Top of Task inputs
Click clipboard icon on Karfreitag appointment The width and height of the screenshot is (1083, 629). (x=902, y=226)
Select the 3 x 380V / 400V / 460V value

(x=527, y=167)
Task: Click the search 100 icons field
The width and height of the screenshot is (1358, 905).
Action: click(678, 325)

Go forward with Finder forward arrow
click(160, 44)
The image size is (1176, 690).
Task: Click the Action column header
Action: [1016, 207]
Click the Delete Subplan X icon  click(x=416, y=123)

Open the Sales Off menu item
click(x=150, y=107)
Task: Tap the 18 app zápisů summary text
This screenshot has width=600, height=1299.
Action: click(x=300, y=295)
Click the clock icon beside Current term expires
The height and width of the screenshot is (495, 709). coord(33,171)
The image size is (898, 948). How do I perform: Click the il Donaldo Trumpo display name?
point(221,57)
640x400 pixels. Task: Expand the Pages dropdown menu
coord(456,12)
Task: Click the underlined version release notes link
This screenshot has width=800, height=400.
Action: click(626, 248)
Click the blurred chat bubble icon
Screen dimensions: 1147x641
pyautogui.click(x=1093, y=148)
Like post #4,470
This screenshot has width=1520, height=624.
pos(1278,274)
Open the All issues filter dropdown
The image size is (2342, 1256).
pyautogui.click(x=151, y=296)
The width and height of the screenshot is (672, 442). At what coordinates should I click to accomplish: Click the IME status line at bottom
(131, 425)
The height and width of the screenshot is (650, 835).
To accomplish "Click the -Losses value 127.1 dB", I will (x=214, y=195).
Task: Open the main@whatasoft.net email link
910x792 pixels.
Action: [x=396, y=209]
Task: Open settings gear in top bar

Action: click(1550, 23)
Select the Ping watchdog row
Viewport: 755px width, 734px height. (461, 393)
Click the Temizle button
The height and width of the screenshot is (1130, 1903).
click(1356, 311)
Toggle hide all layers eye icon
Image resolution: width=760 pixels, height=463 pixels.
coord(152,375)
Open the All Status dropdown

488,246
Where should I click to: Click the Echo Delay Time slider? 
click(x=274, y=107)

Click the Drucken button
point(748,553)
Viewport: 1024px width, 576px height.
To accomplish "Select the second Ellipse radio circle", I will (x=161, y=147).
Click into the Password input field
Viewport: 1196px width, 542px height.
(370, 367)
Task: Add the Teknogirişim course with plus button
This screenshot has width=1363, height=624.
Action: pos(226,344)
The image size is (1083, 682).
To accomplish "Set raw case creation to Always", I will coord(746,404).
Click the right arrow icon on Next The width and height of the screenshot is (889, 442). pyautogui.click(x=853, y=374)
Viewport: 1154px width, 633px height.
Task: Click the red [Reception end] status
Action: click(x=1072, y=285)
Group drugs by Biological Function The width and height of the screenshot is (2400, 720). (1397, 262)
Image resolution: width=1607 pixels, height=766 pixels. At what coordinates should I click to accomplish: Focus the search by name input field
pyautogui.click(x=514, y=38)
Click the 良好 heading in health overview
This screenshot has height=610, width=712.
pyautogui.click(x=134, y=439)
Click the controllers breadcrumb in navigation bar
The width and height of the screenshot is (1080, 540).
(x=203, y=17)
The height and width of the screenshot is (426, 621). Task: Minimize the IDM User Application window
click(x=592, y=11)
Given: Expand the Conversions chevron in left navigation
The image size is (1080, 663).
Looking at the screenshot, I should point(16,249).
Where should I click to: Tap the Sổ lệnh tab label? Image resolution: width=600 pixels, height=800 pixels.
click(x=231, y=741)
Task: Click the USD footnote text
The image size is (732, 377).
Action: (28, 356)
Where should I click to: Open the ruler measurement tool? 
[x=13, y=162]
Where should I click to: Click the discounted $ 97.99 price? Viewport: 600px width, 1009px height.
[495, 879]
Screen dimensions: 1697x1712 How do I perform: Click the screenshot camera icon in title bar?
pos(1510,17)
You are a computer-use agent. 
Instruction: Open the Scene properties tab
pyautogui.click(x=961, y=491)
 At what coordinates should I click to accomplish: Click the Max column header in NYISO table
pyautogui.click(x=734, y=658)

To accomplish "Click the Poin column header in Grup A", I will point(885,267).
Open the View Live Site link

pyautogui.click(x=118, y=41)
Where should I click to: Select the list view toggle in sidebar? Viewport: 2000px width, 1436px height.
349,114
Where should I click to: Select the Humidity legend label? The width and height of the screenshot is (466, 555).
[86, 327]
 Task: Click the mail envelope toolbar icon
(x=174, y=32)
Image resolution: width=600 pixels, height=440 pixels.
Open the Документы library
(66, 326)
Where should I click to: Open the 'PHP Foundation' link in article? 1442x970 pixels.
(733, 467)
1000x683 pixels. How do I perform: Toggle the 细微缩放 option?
Bottom of Task inputs
**Activity**
Give all of the entries again, word for word.

**Worked solution**
Click clipboard icon on Karfreitag appointment The width and height of the screenshot is (1083, 629). (x=902, y=226)
Select the 3 x 380V / 400V / 460V value

(x=527, y=167)
Task: Click the search 100 icons field
The width and height of the screenshot is (1358, 905).
Action: click(678, 325)

Go forward with Finder forward arrow
click(160, 44)
The image size is (1176, 690).
Task: Click the Action column header
Action: [1016, 207]
Click the Delete Subplan X icon  click(x=416, y=123)

Open the Sales Off menu item
click(x=150, y=107)
Task: Tap the 18 app zápisů summary text
This screenshot has width=600, height=1299.
Action: click(x=300, y=295)
Click the clock icon beside Current term expires
The height and width of the screenshot is (495, 709). coord(33,171)
The image size is (898, 948). How do I perform: Click the il Donaldo Trumpo display name?
point(221,57)
640x400 pixels. Task: Expand the Pages dropdown menu
coord(456,12)
Task: Click the underlined version release notes link
This screenshot has width=800, height=400.
Action: click(626, 248)
Click the blurred chat bubble icon
Screen dimensions: 1147x641
pyautogui.click(x=1093, y=148)
Like post #4,470
This screenshot has width=1520, height=624.
pos(1278,274)
Open the All issues filter dropdown
The image size is (2342, 1256).
pyautogui.click(x=151, y=296)
The width and height of the screenshot is (672, 442). At what coordinates should I click to accomplish: Click the IME status line at bottom
(131, 425)
The height and width of the screenshot is (650, 835).
To accomplish "Click the -Losses value 127.1 dB", I will (x=214, y=195).
Task: Open the main@whatasoft.net email link
910x792 pixels.
Action: [x=396, y=209]
Task: Open settings gear in top bar

Action: click(1550, 23)
Select the Ping watchdog row
Viewport: 755px width, 734px height. (461, 393)
Click the Temizle button
The height and width of the screenshot is (1130, 1903).
click(1356, 311)
Toggle hide all layers eye icon
Image resolution: width=760 pixels, height=463 pixels.
coord(152,375)
Open the All Status dropdown

488,246
Where should I click to: Click the Echo Delay Time slider? 
click(x=274, y=107)

Click the Drucken button
point(748,553)
Viewport: 1024px width, 576px height.
To accomplish "Select the second Ellipse radio circle", I will (x=161, y=147).
Click into the Password input field
Viewport: 1196px width, 542px height.
(370, 367)
Task: Add the Teknogirişim course with plus button
This screenshot has width=1363, height=624.
Action: pos(226,344)
The image size is (1083, 682).
To accomplish "Set raw case creation to Always", I will coord(746,404).
Click the right arrow icon on Next The width and height of the screenshot is (889, 442). pyautogui.click(x=853, y=374)
Viewport: 1154px width, 633px height.
Task: Click the red [Reception end] status
Action: click(x=1072, y=285)
Group drugs by Biological Function The width and height of the screenshot is (2400, 720). (1397, 262)
Image resolution: width=1607 pixels, height=766 pixels. At what coordinates should I click to accomplish: Focus the search by name input field
pyautogui.click(x=514, y=38)
Click the 良好 heading in health overview
This screenshot has height=610, width=712.
pyautogui.click(x=134, y=439)
Click the controllers breadcrumb in navigation bar
The width and height of the screenshot is (1080, 540).
(x=203, y=17)
The height and width of the screenshot is (426, 621). Task: Minimize the IDM User Application window
click(x=592, y=11)
Given: Expand the Conversions chevron in left navigation
The image size is (1080, 663).
Looking at the screenshot, I should point(16,249).
Where should I click to: Tap the Sổ lệnh tab label? Image resolution: width=600 pixels, height=800 pixels.
click(x=231, y=741)
Task: Click the USD footnote text
The image size is (732, 377).
Action: (28, 356)
Where should I click to: Open the ruler measurement tool? 
[x=13, y=162]
Where should I click to: Click the discounted $ 97.99 price? Viewport: 600px width, 1009px height.
[495, 879]
Screen dimensions: 1697x1712 How do I perform: Click the screenshot camera icon in title bar?
pos(1510,17)
You are a computer-use agent. 
Instruction: Open the Scene properties tab
pyautogui.click(x=961, y=491)
 At what coordinates should I click to accomplish: Click the Max column header in NYISO table
pyautogui.click(x=734, y=658)

To accomplish "Click the Poin column header in Grup A", I will point(885,267).
Open the View Live Site link

pyautogui.click(x=118, y=41)
Where should I click to: Select the list view toggle in sidebar? Viewport: 2000px width, 1436px height.
349,114
Where should I click to: Select the Humidity legend label? The width and height of the screenshot is (466, 555).
[86, 327]
 Task: Click the mail envelope toolbar icon
(x=174, y=32)
Image resolution: width=600 pixels, height=440 pixels.
Open the Документы library
(66, 326)
Where should I click to: Open the 'PHP Foundation' link in article? 1442x970 pixels.
(733, 467)
1000x683 pixels. How do I perform: Toggle the 细微缩放 option?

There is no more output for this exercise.